S: Thank you. To my parents for being so supportive, if not for an awkward introduction. Thank you for believing in me, for loving and coming to know Ilya as the man that I love. Thank you to the fans for being so kind - I don't see much of the social media messages, but Ilya shows me his favourites from time to time. At the matches, too. After the initial shockwave, seeing any kind of support out there meant a lot. Everyone who has reached out over the years in support - and some to apologise, even if I forget to reply, I appreciate it. Um, and Ilya, my husband. I love you so much, but you know that. [Pause] Um, yeah. You are my best friend, sorry Hayd but it's true. Thanks for putting up with my bullshit. [Soft Laughter] I love you, again. That's it.

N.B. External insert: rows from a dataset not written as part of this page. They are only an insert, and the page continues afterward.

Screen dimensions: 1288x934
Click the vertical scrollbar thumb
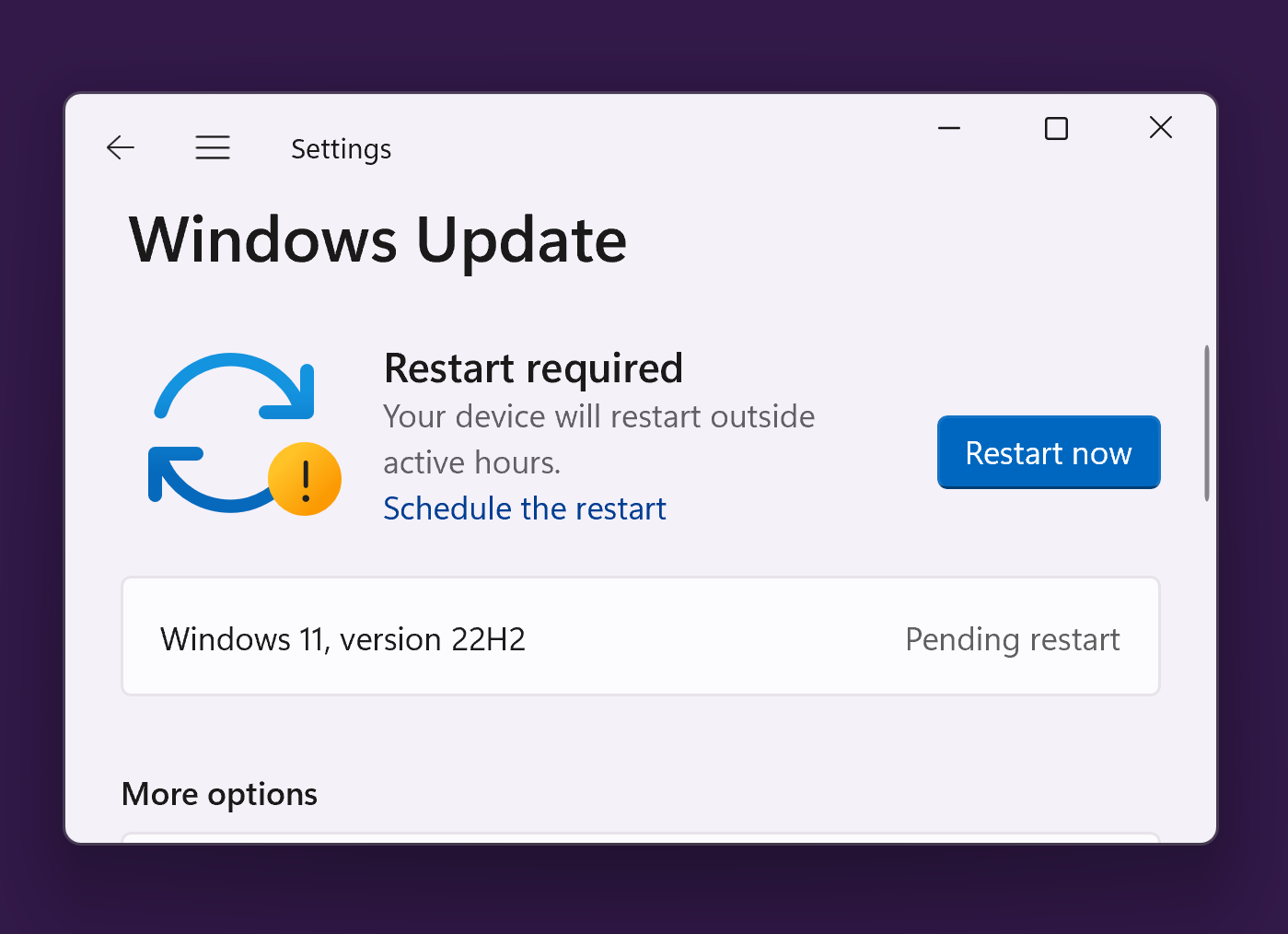1206,424
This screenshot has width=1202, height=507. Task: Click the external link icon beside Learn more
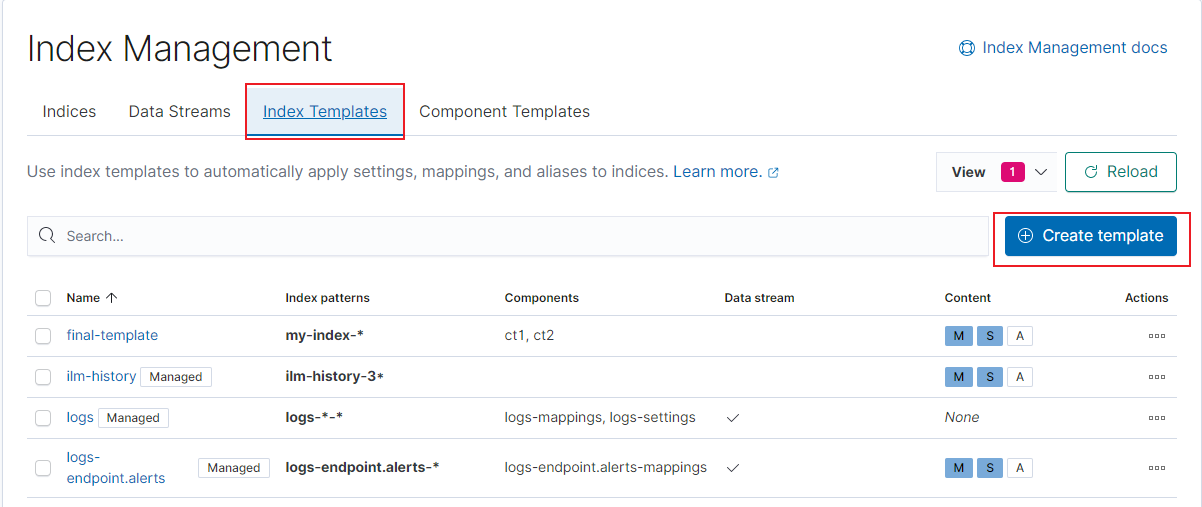pos(773,172)
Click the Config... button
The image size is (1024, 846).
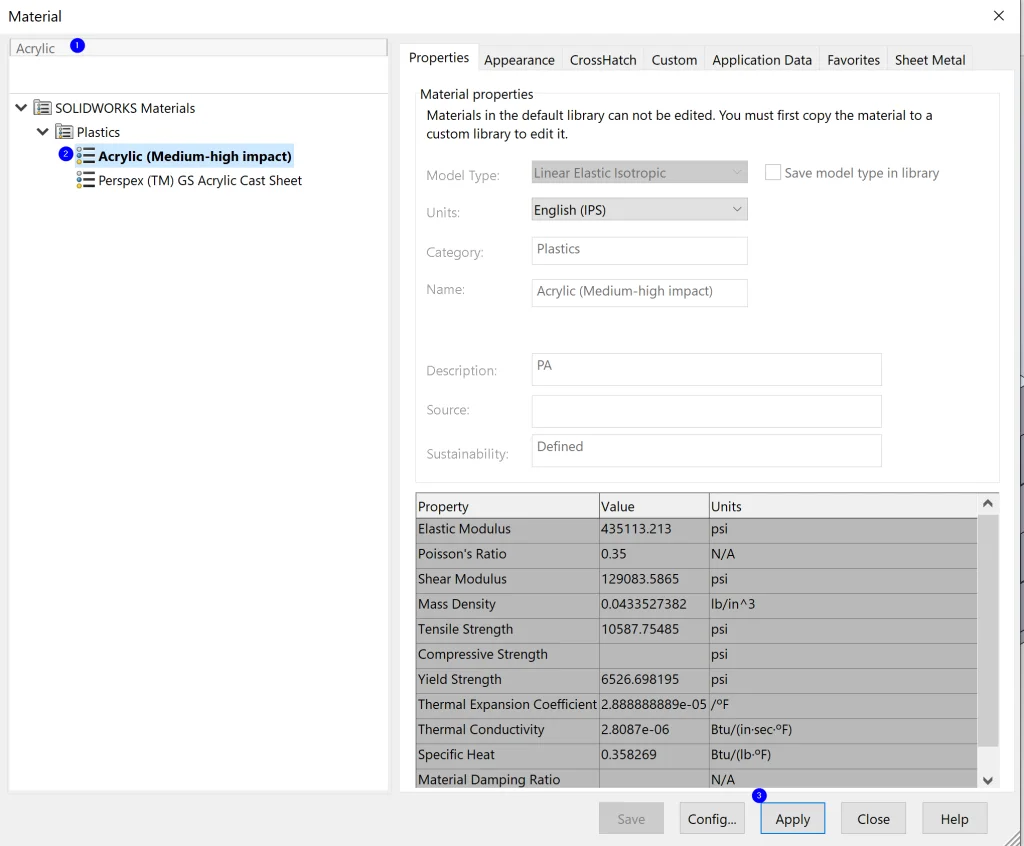[712, 819]
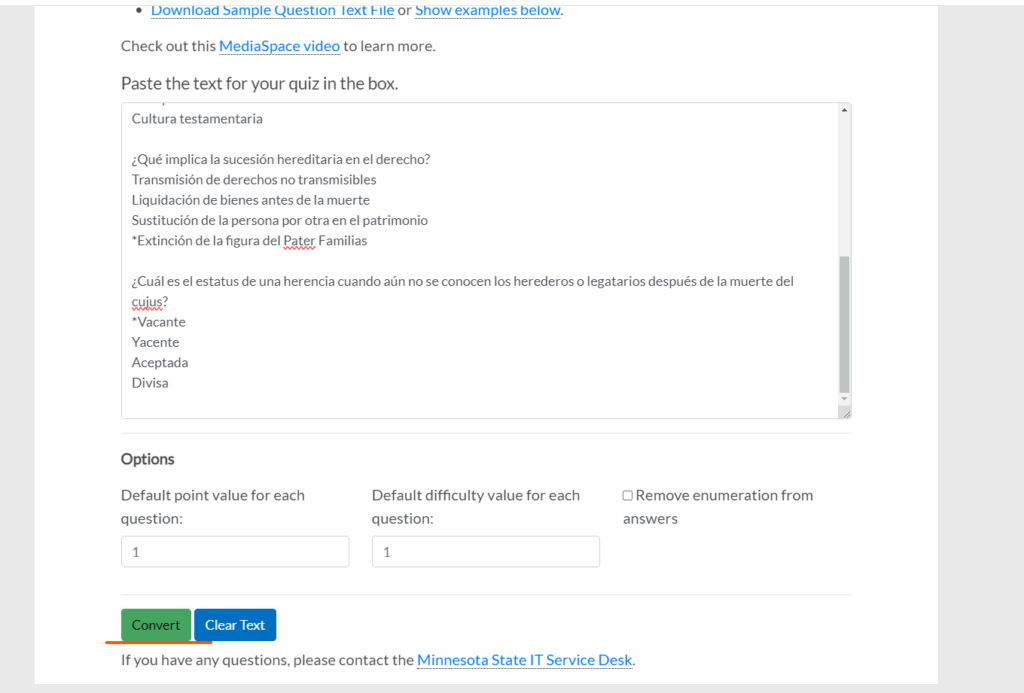Screen dimensions: 1024x693
Task: Open Minnesota State IT Service Desk link
Action: [x=524, y=660]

I: For everyone who isn't my husband or his parents, if you are nice - good, keep it that way. If you have said anything terrible about him and are lucky enough not to have crossed my way, count your fucking days. [Laughter], That scared them, yes? Ha. No, I do not care much about settling scores these days unless Shane is upset. [Pause, he sniffles.] Ah, Yuna and David, you did not have to let me into your home as a second son, but you did, and I am grateful for that. I do not say it often but it is a very kind gesture. And to Shane, moy vozlyublenniy, I do not know where I would be without you. Probably in Russia, sad, or still in Boston, also sad [Soft Laughter, he sniffles again] - apart from with Sveta, of course. English fails me when I talk about you - and I do not want to put Harris through the pain of translating.
H:[Harris laughs].
I: You are the light of my life, I love the life we have now - and that is because you are there. We must do the wedding again next year so I can do all of the vows and things and tell the world again of how much you mean to me. I miss you, even if you are just outside. [Pause]. That's all. I need to go find my husband and kiss him, it has been too long already.
'E/N: For those interested, yes, he did rush straight out of the room to where Shane was outside with Anya, it was very sweet. - Harris.'
Attached was a quick photo that Harris took of them through the window, that after showing it to the pair, they both agreed it should bookend the interview itself. It was honest, it was real, it was them.
[Two photos of Ilya and Shane outside in the sunshine, Ilya has Shane tightly wrapped up with his arms around his husband's waist. Shane has one arm on Ilya's bicep, the other cupping the side of his face away from the camera. Anya is a grey-brown blur in both photos, running over to greet Ilya. The first photo is them looking into each other's eyes lovingly, both smiling wide. The second is of them kissing, a soft and gentle thing, with Shane still half-smiling, caught off-guard by Ilya.]